Nearly 50 percent of Takeda’s research funding, including its equity investments, goes toward its external partnerships, he added. That includes $35M that Takeda Ventures has invested in biotech startups in Southern California, including La Jolla, CA-based Avidity Biosciences.

During the past four years, Hitchcock has worked with Andy Plump, president of Takeda R&D, to broaden the company’s research pipeline beyond small molecule drugs, which at the beginning of that time made up 85 percent of its efforts. Today 70 percent of its pipeline is outside of small molecule drugs, according to the company.

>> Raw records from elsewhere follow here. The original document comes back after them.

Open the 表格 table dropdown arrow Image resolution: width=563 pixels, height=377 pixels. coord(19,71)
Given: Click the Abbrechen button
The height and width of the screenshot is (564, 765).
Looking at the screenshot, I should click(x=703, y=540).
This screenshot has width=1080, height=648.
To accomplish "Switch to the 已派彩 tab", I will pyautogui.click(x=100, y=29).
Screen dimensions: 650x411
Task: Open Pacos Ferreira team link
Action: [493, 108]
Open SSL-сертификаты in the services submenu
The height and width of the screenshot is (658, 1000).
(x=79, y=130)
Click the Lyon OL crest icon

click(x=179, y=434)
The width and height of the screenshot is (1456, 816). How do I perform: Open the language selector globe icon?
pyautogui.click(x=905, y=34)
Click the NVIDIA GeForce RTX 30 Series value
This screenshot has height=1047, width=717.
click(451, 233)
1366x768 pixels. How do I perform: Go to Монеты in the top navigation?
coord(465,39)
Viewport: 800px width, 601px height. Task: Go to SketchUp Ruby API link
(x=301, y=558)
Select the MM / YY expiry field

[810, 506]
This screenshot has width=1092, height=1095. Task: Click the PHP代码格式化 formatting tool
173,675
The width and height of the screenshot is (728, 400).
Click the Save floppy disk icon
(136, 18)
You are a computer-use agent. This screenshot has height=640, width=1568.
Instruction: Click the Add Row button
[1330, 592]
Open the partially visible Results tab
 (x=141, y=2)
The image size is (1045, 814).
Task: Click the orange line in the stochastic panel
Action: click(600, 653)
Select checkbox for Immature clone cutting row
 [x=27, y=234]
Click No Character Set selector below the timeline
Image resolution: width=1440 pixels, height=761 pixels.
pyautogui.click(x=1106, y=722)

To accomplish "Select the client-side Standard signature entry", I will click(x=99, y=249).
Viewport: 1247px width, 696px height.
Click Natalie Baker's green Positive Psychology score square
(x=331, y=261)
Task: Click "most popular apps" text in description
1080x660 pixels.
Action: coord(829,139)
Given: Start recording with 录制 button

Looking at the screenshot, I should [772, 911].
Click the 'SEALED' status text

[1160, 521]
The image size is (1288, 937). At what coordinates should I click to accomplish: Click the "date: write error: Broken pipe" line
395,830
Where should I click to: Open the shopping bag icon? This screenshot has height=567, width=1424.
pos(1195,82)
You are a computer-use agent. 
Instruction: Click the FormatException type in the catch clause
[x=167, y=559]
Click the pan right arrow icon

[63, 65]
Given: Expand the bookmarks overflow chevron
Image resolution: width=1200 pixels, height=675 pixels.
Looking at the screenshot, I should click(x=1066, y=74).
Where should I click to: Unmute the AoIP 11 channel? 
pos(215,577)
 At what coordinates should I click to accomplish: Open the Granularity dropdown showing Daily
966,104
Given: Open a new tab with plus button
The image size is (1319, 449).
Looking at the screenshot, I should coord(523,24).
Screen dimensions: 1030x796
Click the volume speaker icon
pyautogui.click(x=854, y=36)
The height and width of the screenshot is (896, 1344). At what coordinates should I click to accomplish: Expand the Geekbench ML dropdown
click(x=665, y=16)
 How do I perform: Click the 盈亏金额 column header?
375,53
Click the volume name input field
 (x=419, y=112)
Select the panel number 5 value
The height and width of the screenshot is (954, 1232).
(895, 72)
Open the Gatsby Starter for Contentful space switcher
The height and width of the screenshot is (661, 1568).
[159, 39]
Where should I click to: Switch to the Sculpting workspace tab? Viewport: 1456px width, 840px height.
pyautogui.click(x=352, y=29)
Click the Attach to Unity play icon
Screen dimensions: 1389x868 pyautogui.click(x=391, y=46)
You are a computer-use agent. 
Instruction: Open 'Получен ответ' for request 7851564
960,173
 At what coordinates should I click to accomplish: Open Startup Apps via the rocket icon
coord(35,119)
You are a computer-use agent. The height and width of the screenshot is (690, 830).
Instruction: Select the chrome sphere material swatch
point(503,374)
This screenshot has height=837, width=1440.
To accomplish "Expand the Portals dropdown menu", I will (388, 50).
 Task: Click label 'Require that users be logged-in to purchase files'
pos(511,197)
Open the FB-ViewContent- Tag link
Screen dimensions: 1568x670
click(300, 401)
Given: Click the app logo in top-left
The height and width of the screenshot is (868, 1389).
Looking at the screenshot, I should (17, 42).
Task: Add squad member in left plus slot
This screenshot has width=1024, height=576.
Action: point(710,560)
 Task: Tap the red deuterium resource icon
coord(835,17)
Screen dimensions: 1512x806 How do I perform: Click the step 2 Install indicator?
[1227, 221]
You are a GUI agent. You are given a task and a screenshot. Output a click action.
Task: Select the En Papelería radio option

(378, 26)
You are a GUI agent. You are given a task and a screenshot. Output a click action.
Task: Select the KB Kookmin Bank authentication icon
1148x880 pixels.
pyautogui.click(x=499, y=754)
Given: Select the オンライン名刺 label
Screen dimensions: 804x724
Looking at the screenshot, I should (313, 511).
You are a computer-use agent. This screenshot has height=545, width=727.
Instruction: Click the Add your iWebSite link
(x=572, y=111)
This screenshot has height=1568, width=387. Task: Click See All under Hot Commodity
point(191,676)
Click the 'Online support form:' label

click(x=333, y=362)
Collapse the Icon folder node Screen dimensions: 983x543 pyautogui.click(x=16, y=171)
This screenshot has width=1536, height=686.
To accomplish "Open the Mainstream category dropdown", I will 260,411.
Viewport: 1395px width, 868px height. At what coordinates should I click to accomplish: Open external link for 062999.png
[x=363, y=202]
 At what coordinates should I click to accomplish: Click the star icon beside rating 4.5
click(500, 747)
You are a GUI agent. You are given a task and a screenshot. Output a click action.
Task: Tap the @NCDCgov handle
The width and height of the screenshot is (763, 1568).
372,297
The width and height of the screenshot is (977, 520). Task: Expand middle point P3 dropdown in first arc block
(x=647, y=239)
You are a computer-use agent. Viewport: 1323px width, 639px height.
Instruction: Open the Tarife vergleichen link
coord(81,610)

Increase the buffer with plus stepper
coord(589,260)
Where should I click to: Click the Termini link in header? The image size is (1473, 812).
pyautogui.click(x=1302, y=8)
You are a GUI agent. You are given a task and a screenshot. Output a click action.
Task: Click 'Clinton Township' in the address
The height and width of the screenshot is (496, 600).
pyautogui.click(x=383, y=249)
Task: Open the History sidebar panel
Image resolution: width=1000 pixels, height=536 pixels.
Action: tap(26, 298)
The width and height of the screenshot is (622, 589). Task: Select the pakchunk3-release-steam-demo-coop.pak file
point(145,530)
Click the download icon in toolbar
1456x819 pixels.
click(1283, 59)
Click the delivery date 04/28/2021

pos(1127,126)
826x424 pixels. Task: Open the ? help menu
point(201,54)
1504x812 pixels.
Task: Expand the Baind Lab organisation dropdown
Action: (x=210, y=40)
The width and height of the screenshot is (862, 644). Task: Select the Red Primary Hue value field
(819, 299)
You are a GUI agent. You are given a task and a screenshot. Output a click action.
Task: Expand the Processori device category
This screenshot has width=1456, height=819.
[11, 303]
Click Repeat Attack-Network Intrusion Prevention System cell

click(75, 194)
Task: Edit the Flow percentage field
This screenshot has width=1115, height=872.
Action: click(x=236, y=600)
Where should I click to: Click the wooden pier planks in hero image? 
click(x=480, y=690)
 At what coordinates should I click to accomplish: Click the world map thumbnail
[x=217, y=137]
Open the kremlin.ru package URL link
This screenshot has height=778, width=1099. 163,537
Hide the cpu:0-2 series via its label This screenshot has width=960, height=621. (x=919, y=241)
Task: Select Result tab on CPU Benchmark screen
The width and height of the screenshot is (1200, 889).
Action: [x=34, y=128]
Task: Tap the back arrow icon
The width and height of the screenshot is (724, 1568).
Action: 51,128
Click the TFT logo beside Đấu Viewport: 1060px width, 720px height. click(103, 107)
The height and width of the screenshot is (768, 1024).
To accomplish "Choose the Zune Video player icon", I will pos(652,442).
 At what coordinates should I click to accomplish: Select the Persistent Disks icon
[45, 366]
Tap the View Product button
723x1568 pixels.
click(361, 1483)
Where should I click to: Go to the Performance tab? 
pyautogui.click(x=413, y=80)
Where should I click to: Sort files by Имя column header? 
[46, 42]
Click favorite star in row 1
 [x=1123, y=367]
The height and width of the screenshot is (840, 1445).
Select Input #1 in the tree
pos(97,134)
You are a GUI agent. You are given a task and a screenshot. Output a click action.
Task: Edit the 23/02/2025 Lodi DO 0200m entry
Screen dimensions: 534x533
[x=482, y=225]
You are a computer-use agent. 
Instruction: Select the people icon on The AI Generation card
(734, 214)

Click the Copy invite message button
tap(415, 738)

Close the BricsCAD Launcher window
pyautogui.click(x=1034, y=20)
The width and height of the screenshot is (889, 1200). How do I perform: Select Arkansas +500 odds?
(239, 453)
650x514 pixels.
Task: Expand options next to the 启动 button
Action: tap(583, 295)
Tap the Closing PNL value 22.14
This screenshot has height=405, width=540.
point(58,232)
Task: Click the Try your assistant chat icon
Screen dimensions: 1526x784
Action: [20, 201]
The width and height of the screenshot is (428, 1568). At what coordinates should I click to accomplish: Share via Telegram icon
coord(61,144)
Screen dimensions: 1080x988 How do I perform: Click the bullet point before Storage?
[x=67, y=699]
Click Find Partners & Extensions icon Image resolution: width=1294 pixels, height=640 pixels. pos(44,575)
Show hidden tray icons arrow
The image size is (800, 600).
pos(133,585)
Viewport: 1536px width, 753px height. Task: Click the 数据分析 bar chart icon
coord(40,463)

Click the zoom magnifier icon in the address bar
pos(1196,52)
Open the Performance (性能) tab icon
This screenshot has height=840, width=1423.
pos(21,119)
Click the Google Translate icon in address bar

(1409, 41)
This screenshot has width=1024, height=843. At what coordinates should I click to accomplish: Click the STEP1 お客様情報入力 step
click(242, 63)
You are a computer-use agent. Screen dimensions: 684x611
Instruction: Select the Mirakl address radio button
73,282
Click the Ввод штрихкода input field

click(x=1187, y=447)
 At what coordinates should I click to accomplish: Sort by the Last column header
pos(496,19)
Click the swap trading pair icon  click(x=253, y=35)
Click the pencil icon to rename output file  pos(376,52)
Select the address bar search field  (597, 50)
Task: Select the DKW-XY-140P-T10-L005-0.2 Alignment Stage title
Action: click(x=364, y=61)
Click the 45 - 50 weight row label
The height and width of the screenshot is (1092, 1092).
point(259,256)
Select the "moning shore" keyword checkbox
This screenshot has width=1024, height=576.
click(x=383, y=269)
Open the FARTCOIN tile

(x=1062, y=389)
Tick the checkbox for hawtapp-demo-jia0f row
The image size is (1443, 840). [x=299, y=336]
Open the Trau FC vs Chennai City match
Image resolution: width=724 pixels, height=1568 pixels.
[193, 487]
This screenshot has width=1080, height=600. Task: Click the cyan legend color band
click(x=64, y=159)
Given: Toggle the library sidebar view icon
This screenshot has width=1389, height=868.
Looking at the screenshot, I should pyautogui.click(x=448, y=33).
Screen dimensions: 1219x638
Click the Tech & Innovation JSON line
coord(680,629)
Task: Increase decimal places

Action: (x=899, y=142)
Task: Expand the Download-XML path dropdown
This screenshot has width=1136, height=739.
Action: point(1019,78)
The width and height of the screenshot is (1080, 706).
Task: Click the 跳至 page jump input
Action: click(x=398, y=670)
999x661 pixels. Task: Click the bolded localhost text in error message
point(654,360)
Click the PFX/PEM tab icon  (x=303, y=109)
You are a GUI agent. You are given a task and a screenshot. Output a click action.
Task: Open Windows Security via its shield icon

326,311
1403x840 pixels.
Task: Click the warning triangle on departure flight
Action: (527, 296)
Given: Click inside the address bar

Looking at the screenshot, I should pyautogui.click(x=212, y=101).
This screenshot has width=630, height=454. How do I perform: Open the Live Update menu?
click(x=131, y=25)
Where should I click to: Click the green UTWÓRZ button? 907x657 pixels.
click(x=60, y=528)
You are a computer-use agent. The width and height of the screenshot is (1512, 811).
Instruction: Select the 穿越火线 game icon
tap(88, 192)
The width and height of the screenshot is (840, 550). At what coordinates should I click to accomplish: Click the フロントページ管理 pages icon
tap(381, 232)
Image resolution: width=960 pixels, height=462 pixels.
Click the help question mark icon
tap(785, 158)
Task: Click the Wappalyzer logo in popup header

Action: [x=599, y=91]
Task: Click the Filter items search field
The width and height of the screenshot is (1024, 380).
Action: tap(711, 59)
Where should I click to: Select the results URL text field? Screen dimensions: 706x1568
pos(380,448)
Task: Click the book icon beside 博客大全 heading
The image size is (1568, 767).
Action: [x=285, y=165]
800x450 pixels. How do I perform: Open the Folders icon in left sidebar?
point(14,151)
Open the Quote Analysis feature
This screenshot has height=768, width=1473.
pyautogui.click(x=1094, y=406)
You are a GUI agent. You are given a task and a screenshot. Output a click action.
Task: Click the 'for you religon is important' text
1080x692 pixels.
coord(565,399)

Of the company’s four areas of R&D—gastroenterology, neuroscience, oncology and rare diseases—its scientists in San Diego focus on GI research and on neuroscience, primarily neuropsychiatry. (Takeda’s team in Japan leads its neurodegenerative disease studies.) San Diego is also home to structural biology and biophysics, computational biology, early target discovery, and biologics research groups.

Takeda moved its San Diego team, which had been spread across two buildings, into the new research center in January. Weitz said he doesn’t anticipate operations at the site will be affected by the ongoing integration of rare disease drug maker Shire, a Dublin, Ireland-based company that Takeda recently acquired for $62 billion.